* _Problem to work on_: Among the entries below, copy every line that carries the word "agent".

Dataset records
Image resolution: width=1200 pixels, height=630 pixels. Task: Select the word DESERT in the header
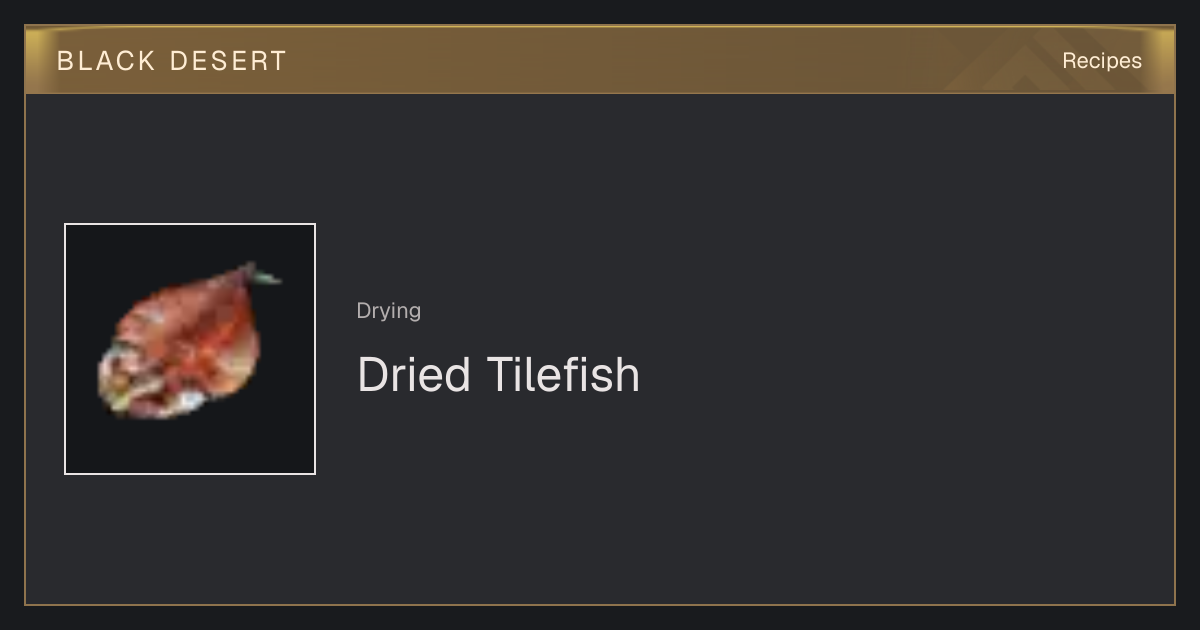229,61
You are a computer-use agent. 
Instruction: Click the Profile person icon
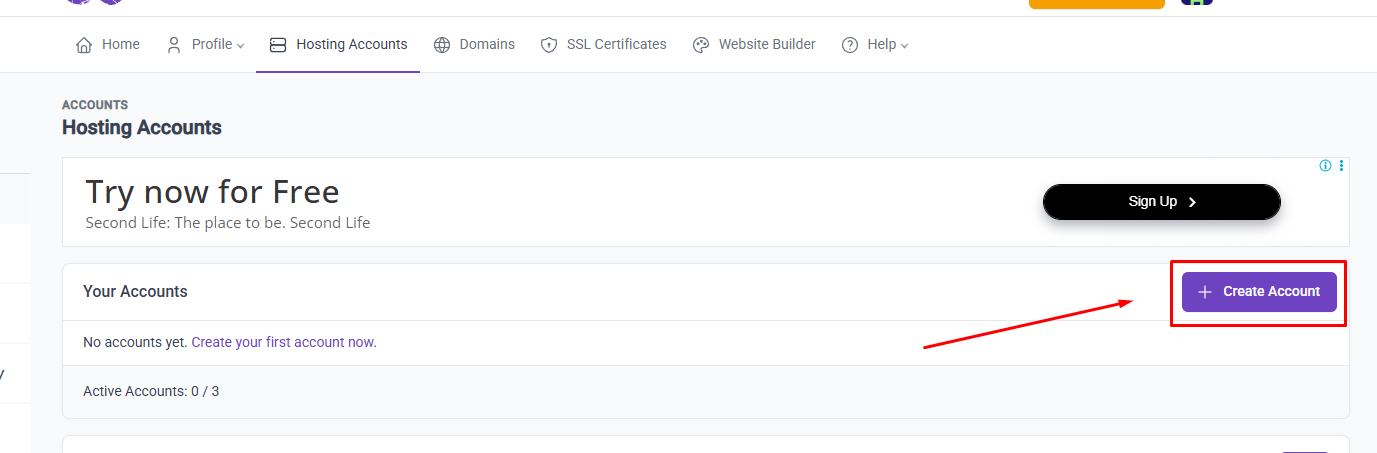174,45
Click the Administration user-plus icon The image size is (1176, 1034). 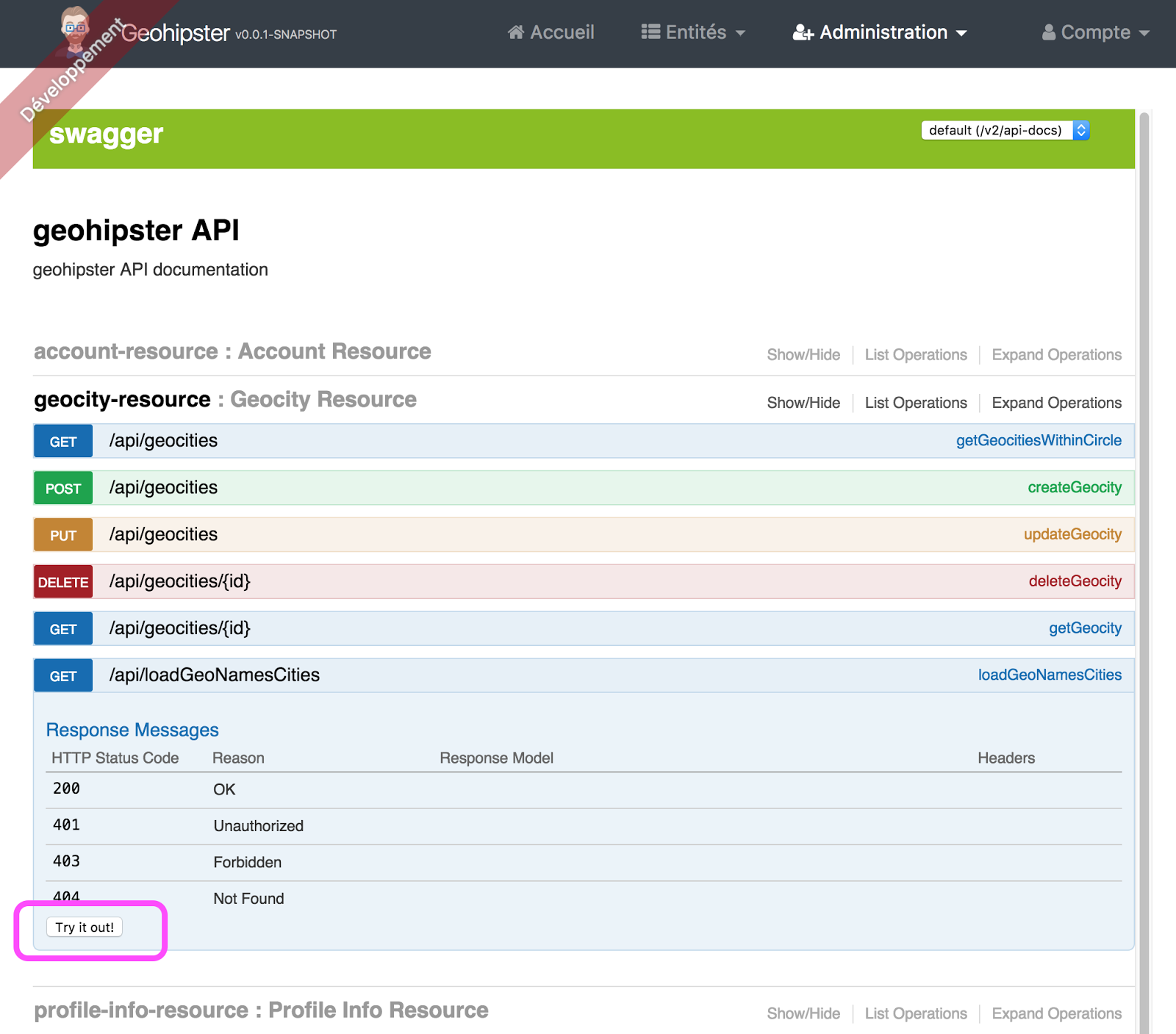pyautogui.click(x=803, y=33)
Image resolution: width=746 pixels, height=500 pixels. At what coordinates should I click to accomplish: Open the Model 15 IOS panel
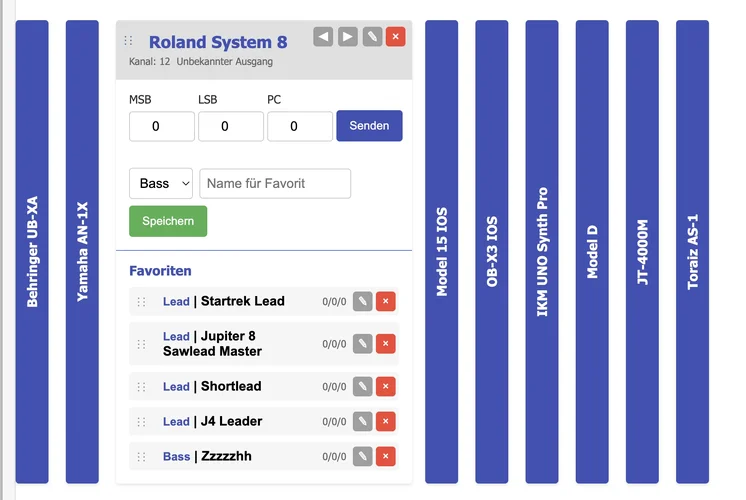click(441, 252)
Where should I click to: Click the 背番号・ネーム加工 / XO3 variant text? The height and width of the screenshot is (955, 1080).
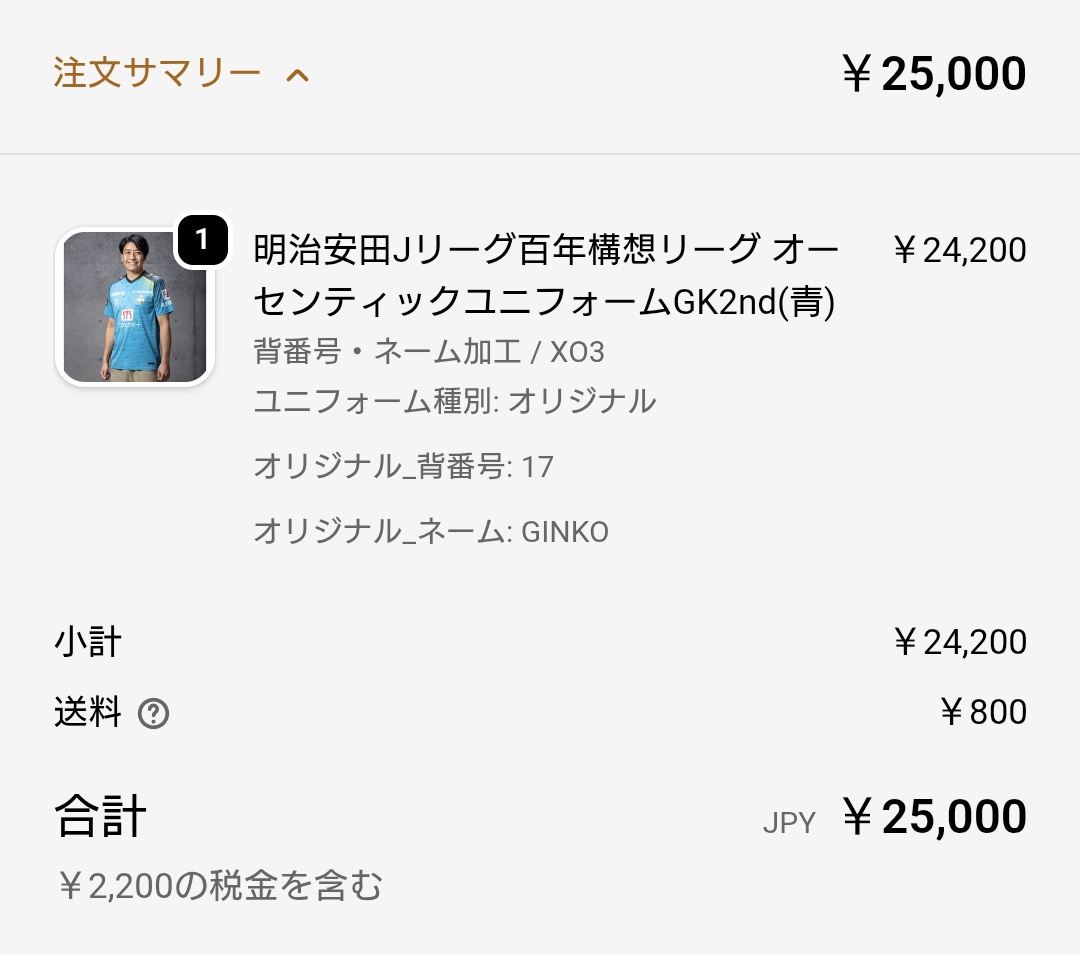point(429,352)
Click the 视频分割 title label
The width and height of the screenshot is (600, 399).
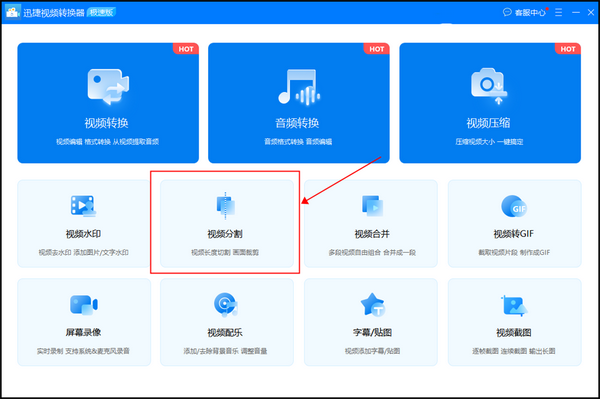(225, 234)
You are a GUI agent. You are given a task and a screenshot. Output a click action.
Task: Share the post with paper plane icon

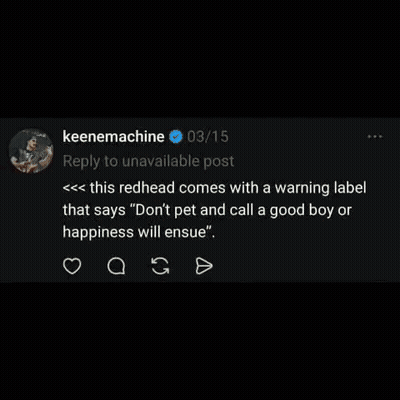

* _Exercise result_:
You are a computer-use agent. 
You are a GUI agent. You are given a task and a screenshot. Output a click action.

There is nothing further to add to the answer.